Glad to know the examples worked for you. I don't know why your command failed.
Thank you for your help. I change my solver.prototxt and train_val.prototxt to the ${CAFFE_ON_SPARK}/data/, so the spark submit is: spark-submit --master ${MASTER_URL} \ --files ${CAFFE_ON_SPARK}/data/solver.prototxt,${CAFFE_ON_SPARK}/data/train_val.prototxt \ --conf spark.cores.max=${TOTAL_CORES} \ --conf spark.task.cpus=${CORES_PER_WORKER} \ --conf spark.driver.extraLibraryPath="${LD_LIBRARY_PATH}" \ --conf spark.executorEnv.LD_LIBRARY_PATH="${LD_LIBRARY_PATH}" \ --class com.yahoo.ml.caffe.CaffeOnSpark \ ${CAFFE_ON_SPARK}/caffe-grid/target/caffe-grid-0.1-SNAPSHOT-jar-with-dependencies.jar \ -train \ -features accuracy,loss -label label \ -conf solver.prototxt \ -clusterSize ${SPARK_WORKER_INSTANCES} \ -devices 1 \ -connection ethernet \ -model file:${CAFFE_ON_SPARK}/myself_caffenet.model \ -output file:${CAFFE_ON_SPARK}/myself_result
However, the there is also a error: 17/01/11 20:49:34 ERROR caffe.DataSource$: source_class must be defined for input data layer:Data Exception in thread "main" java.lang.NullPointerException at com.yahoo.ml.caffe.CaffeOnSpark.train(CaffeOnSpark.scala:103) at com.yahoo.ml.caffe.CaffeOnSpark$.main(CaffeOnSpark.scala:40) at com.yahoo.ml.caffe.CaffeOnSpark.main(CaffeOnSpark.scala) at sun.reflect.NativeMethodAccessorImpl.invoke0(Native Method) at sun.reflect.NativeMethodAccessorImpl.invoke(NativeMethodAccessorImpl.java:57) at sun.reflect.DelegatingMethodAccessorImpl.invoke(DelegatingMethodAccessorImpl.java:43) at java.lang.reflect.Method.invoke(Method.java:606) at org.apache.spark.deploy.SparkSubmit$.org$apache$spark$deploy$SparkSubmit$$runMain(SparkSubmit.scala:672) at org.apache.spark.deploy.SparkSubmit$.doRunMain$1(SparkSubmit.scala:180) at org.apache.spark.deploy.SparkSubmit$.submit(SparkSubmit.scala:205) at org.apache.spark.deploy.SparkSubmit$.main(SparkSubmit.scala:120) at org.apache.spark.deploy.SparkSubmit.main(SparkSubmit.scala) 17/01/11 20:49:34 INFO spark.SparkContext: Invoking stop() from shutdown hook
It make me sad, I don't know why it throw the NullPointerException.....
Should I use the caffenet_train_net.prototxt in the ${CAFFE_ON_SPARK}/data, instead of the train_val.prototxt in the ${CAFFE_ON_SPARK}/caffe_public/models/bvlc_reference_caffenet ? And whether should I change the mean in the caffenet_train_net.prototxt?
You did not define source_class?
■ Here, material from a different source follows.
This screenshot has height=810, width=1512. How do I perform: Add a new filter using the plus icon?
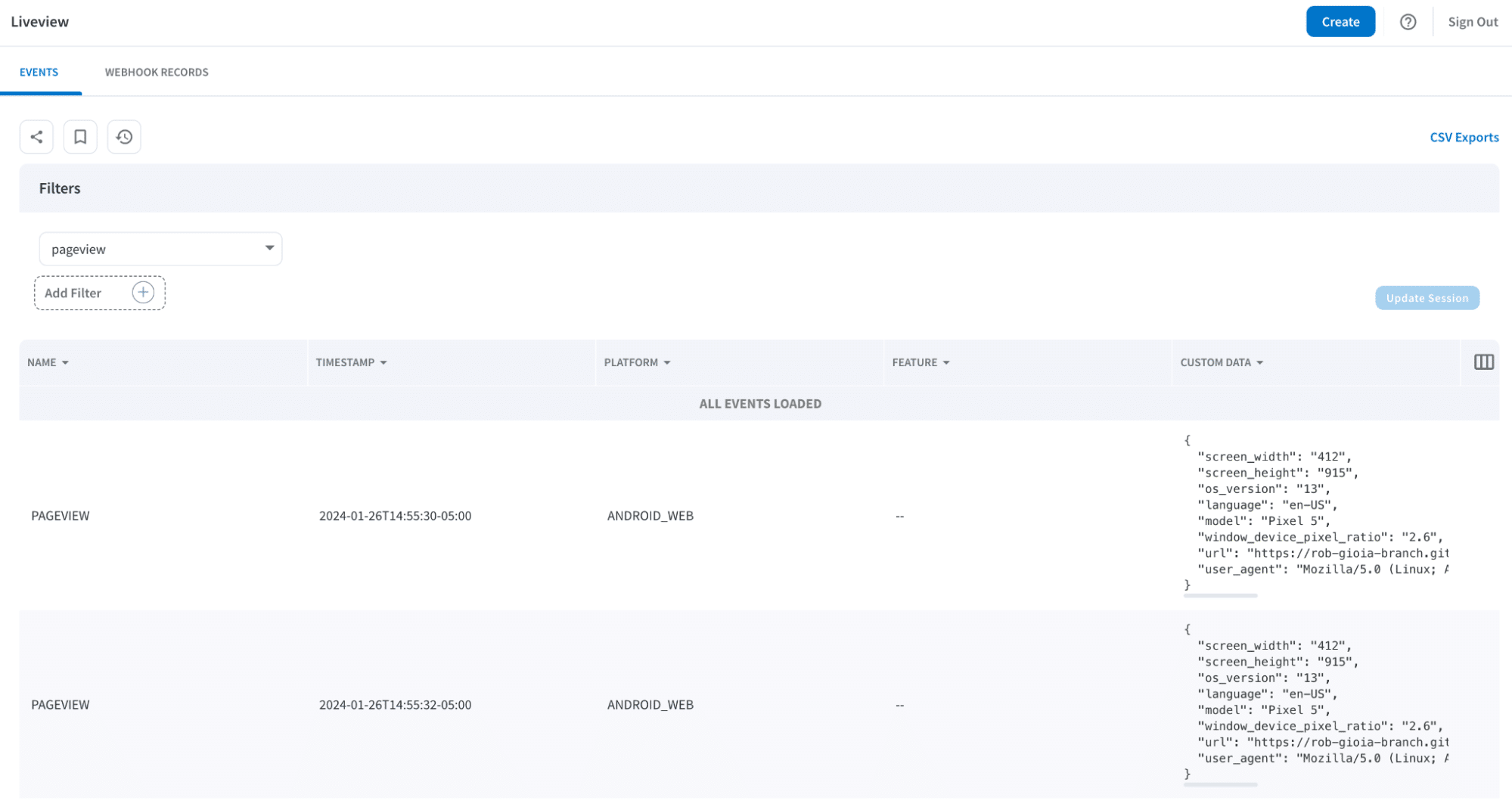point(143,292)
Depending on your source data format, you need to tell CaffeOnSpark about it, e.g. https://github.com/yahoo/CaffeOnSpark/blob/master/data/lenet_cos_train_test.prototxt#L10-L12
Hello, I'm a newer for CaffeOnSpark. I have a same question , How to use myself model to detect image. you have solve it? Could you give me some example? Thanks!
I want to use the caffenet to train my data, and I use it to train my data on Caffe before, but I don't know how to use this model in CaffeOnSpark. The wiki just show me how to train a DNN, so I want to know how I modify the spark submit order to use the caffenet model, or some other way to use it.